File "/home/vvkulagin/anaconda3/envs/festim-env/lib/python3.11/site-packages/festim/materials/materials.py", line 325, in solubility_as_function
F += mat.S_0 * f.exp(-mat.E_S / k_B / T) * vS * dx(mat.id)
^^^^^^^^
TypeError: bad operand type for unary -: 'NoneType'
Consider this MWE:
import festim as F
import numpy as np
model = F.Simulation()
model.mesh = F.MeshFromVertices(vertices=np.linspace(0,1,num=100))
# Define material properties
mat1 = F.Material(
id=1,
D_0=1,
E_D=1,
#E_S=1,
#S_0=1,
borders=[0,0.5]
)
mat2 = F.Material(
id=2,
D_0=2,
E_D=2,
#E_S=2,
#S_0=2,
borders=[0.5,1.0]
)
model.materials = F.Materials([mat1, mat2])
model.T = 300
model.settings = F.Settings(
absolute_tolerance=1e12,
relative_tolerance=1e-8,
transient=False,
chemical_pot=True
)
model.initialise()
model.run()
You can uncomment solubilities to run the script without errors.
Sorry, I meant that I get the reliable calculation results (TDS spectrum) without solubilities and without a “chemical_pot=True” in my code.

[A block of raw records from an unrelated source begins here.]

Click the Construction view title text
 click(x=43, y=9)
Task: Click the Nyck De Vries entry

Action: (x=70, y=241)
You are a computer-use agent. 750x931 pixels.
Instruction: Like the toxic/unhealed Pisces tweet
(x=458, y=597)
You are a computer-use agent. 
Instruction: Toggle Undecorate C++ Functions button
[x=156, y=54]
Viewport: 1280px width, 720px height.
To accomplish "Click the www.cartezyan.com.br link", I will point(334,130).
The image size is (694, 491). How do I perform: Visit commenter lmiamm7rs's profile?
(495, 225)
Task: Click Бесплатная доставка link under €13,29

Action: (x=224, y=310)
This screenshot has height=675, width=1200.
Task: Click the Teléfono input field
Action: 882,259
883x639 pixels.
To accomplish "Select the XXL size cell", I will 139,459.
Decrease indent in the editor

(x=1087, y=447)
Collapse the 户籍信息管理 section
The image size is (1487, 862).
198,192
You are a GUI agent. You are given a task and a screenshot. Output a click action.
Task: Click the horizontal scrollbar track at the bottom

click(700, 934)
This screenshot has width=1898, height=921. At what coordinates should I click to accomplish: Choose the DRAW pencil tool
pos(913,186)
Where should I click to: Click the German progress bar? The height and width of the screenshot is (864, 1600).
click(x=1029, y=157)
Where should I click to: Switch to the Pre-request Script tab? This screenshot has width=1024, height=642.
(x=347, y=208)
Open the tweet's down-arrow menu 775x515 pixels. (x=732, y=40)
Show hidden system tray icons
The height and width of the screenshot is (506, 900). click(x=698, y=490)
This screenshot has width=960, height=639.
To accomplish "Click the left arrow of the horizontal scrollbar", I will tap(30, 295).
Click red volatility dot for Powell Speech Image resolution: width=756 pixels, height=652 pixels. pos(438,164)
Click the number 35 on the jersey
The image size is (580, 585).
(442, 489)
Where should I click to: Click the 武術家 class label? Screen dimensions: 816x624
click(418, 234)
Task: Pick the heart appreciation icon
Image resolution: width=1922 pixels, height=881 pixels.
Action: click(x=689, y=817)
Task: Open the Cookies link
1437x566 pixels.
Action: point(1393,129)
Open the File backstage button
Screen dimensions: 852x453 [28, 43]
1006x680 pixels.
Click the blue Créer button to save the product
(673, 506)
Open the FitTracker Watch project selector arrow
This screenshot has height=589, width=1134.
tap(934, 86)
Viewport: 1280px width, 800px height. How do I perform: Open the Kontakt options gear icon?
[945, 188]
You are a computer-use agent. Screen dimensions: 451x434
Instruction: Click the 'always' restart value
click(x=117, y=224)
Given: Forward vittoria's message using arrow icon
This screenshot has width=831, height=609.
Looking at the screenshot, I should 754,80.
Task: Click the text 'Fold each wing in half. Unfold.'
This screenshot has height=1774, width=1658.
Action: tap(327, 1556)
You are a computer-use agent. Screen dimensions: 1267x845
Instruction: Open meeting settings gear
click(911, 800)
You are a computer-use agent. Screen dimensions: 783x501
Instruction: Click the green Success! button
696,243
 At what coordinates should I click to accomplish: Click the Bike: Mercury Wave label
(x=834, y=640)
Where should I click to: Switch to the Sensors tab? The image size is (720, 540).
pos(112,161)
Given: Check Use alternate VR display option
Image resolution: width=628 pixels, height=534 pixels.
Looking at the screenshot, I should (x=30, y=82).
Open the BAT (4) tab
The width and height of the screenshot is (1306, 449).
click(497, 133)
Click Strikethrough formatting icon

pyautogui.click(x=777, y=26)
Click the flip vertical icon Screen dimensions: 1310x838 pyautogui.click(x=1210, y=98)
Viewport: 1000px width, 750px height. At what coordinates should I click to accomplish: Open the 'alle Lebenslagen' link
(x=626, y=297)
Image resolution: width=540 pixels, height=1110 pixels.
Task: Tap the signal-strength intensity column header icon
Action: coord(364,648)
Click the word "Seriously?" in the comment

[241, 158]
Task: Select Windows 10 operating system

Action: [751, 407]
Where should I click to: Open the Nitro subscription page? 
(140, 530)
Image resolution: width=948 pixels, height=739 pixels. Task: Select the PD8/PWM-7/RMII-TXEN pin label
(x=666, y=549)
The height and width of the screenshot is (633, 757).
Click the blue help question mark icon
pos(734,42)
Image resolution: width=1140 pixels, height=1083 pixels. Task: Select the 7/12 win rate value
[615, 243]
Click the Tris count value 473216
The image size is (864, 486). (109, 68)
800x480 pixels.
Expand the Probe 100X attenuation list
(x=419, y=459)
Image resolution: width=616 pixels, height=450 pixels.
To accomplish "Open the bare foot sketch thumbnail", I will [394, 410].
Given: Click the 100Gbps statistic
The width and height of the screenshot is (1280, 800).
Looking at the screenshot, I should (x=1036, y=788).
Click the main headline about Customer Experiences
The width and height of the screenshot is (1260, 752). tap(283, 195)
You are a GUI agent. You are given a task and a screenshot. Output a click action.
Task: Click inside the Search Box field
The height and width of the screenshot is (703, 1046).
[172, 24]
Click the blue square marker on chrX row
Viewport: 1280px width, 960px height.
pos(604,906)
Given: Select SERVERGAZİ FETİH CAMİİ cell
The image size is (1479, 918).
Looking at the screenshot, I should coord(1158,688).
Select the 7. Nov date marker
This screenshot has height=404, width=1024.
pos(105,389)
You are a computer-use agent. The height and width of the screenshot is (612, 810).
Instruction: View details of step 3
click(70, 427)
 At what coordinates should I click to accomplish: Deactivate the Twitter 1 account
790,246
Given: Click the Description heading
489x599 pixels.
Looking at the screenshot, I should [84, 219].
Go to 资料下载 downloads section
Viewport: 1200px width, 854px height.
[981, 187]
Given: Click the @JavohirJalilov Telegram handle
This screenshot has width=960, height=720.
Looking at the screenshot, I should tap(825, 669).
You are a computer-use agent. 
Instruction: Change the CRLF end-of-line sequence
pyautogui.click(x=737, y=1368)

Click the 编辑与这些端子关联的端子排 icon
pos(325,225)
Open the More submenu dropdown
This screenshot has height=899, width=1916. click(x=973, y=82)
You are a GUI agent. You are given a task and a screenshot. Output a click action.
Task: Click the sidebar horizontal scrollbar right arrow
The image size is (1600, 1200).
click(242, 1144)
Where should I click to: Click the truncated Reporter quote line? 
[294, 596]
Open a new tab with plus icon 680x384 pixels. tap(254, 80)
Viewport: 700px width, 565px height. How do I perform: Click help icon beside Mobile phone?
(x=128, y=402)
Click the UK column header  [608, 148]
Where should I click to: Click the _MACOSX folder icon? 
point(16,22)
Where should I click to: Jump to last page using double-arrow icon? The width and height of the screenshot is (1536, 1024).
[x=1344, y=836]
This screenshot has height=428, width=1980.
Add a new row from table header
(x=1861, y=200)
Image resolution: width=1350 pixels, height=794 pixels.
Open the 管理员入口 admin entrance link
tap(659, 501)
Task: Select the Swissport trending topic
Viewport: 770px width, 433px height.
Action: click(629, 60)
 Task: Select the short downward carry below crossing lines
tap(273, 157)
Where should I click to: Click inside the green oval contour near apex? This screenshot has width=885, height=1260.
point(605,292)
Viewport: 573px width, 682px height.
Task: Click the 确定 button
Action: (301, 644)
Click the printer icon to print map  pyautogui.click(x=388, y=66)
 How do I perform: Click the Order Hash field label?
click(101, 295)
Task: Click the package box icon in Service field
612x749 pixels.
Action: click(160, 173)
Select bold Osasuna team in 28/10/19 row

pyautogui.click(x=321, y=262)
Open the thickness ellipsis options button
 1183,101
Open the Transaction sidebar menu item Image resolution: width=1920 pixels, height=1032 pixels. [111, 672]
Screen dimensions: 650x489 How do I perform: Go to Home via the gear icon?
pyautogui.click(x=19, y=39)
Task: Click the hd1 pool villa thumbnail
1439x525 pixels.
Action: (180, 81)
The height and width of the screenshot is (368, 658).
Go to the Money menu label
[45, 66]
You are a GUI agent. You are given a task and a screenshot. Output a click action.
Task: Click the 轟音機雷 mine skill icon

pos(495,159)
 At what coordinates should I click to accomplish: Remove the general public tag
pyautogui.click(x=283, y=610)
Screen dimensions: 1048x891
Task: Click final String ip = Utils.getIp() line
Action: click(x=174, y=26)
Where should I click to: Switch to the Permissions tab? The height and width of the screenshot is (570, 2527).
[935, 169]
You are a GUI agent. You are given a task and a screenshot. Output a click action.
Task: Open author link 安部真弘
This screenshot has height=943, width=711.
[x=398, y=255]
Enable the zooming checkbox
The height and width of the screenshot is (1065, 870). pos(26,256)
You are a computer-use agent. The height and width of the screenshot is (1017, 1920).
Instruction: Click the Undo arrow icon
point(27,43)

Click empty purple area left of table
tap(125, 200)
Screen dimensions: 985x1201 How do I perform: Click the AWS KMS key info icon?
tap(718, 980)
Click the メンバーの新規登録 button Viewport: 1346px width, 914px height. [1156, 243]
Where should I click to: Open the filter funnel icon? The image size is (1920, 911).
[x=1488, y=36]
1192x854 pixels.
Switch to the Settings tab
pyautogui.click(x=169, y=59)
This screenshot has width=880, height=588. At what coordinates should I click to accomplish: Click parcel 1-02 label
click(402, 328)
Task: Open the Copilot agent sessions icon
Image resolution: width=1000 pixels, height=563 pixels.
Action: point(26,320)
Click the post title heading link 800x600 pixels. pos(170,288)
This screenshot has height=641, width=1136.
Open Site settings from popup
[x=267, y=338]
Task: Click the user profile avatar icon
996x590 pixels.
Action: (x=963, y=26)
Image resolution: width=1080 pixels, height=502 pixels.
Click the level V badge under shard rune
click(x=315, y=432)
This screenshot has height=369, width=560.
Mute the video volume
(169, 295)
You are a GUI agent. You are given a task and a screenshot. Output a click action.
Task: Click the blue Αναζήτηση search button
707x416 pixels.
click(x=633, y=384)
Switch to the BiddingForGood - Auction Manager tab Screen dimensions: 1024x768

In this case I don’t understand how festim calculates concentration jumps at the boundaries of materials without knowing their solubilities
If you don’t set chemical_pot=True then FESTIM will assume continuity of concentration at interfaces and the solubilities in Material will simply be ignored.
The reason why we have chemical_pot defaulting to False is because it is - slightly - less efficient and not needed for one-material simulations.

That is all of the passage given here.